> _What you need to do_:
#1 Print the passage of the Story:Web page that runs from "StoryWeb: creating stories" to "16-19 year olds.", with no changes.
#2 Please list every collaborator the Story:Web page names.
#3 Answer these from the Story:Web page:
(a) Where was the interactive demo of Story:Web exhibited?
(b) What age group is Story:Web being co-designed with?
(c) What does every collection object or media item become?

> _Text shown_:
StoryWeb: creating stories around climate change
Digital Sustainability
Collaborators Tyndall Centre for Climate Change Research and The Centre for Climate Change and Social Transitions, Great North Museum: Hancock
Abstract
Story:Web explores how museum collections, and images and sounds shared online could be connected to make sense of and discuss environmental issues like climate change.
Method
An interactive demo of Story:Web was built and exhibited at the Glasgow Science Centre up to and during COP26, the UN Climate Change Conference. Co-design workshops are developing this idea into a real digital system.
Takeaways
During 2022 we are co-designing a new online in-museum interactive Story:Web for the Great North Museum: Hancock, for and with 16-19 year olds.
Museum collections and images and sounds shared online are untapped resources for making sense of environmental issues like climate change. Story:Web is an investigation of how digital technology can bring these elements together to enable people to better understand and discuss environmental issues online, and in museums.
Story:Web began as a winning entry to the Reimagining Museums for Climate Action design challenge. And, in 2021, an interactive demo of Story:Web was on show at the Glasgow Science Centre up to and during COP26, the UN Climate Change Conference.
In 2022, we are working with young people aged 16-19 to develop the idea of Story:Web into a real digital system that can be used on social media and in museums to have better conversations about environmental issues. By co-designing with this age group, Story:Web will reach those who typically no longer visit museums and represent a step towards ‘museums of the future’ that go beyond physical buildings. This work will produce and evaluate a new online and in-museum interactive for the Great North Museum: Hancock.
Story:Web explores what happens if we consider museum collections as big data, linked with other organisations’ collections and with publicly shared media on websites such as Flickr and Bandcamp. In this way every collection object or media item becomes a Story:Snippet, which can be linked by different authors to tell larger stories.

> _Records provided_:
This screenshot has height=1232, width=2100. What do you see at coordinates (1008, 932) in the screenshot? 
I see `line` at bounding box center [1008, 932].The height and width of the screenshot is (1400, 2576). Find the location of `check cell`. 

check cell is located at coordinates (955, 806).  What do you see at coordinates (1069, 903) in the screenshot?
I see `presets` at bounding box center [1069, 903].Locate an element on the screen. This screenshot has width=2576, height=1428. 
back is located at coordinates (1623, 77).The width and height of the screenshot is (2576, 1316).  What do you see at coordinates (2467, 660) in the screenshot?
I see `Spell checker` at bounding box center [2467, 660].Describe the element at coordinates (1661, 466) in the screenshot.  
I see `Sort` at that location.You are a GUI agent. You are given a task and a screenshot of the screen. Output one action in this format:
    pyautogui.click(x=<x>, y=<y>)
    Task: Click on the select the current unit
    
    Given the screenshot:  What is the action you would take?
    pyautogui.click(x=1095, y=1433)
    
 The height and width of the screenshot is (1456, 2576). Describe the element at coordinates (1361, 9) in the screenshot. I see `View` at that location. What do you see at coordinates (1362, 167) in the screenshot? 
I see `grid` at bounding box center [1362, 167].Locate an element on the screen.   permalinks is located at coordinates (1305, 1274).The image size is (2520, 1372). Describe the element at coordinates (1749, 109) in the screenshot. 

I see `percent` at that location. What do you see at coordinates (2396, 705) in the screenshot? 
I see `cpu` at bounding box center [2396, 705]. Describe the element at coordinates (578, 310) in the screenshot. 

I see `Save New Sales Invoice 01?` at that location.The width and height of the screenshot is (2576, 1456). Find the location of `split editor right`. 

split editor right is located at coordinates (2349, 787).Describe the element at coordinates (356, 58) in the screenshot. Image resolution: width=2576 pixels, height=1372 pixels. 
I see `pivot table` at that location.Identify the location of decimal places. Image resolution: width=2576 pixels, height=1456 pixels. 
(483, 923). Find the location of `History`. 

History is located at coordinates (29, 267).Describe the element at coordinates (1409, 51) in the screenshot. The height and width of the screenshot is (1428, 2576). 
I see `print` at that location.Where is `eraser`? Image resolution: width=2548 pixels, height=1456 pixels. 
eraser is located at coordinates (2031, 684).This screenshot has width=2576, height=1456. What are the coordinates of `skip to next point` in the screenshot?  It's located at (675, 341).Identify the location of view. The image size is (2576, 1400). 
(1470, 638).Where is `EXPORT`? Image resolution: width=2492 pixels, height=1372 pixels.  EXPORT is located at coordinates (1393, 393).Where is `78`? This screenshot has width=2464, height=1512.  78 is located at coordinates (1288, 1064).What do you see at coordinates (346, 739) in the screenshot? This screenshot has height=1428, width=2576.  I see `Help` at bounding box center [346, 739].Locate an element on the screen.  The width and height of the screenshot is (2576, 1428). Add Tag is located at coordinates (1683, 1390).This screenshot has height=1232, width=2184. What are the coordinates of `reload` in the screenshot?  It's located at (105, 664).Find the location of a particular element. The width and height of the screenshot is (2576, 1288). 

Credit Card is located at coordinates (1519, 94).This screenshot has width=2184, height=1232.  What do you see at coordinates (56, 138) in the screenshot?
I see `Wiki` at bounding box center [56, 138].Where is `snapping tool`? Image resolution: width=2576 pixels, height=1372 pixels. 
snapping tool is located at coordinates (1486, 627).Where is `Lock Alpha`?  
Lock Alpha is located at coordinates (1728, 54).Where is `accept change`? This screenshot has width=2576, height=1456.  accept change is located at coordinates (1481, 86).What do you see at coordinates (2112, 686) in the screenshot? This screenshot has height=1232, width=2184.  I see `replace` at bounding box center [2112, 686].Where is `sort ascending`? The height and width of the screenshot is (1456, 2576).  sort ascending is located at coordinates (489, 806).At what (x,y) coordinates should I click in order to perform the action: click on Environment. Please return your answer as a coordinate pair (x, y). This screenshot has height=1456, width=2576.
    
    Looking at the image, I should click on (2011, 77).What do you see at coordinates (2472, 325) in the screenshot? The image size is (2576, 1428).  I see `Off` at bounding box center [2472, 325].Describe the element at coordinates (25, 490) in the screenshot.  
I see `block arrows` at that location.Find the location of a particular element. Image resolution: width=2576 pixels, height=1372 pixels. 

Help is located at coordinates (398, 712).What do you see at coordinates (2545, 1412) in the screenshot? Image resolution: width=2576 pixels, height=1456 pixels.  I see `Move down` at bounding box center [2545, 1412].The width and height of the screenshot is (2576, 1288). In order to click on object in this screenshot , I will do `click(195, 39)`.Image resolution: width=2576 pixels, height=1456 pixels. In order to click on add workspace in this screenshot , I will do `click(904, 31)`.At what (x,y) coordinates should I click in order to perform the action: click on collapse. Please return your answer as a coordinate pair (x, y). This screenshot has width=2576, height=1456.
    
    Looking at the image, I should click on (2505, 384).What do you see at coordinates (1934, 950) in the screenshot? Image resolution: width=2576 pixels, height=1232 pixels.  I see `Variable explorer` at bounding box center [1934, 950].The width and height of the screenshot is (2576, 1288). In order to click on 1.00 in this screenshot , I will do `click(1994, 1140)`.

> _Your responses_:
#1
StoryWeb: creating stories around climate change
Digital Sustainability
Collaborators Tyndall Centre for Climate Change Research and The Centre for Climate Change and Social Transitions, Great North Museum: Hancock
Abstract
Story:Web explores how museum collections, and images and sounds shared online could be connected to make sense of and discuss environmental issues like climate change.
Method
An interactive demo of Story:Web was built and exhibited at the Glasgow Science Centre up to and during COP26, the UN Climate Change Conference. Co-design workshops are developing this idea into a real digital system.
Takeaways
During 2022 we are co-designing a new online in-museum interactive Story:Web for the Great North Museum: Hancock, for and with 16-19 year olds.

#2
Tyndall Centre for Climate Change Research
The Centre for Climate Change and Social Transitions
Great North Museum: Hancock

#3
(a) At the Glasgow Science Centre
(b) 16-19 year olds
(c) A Story:Snippet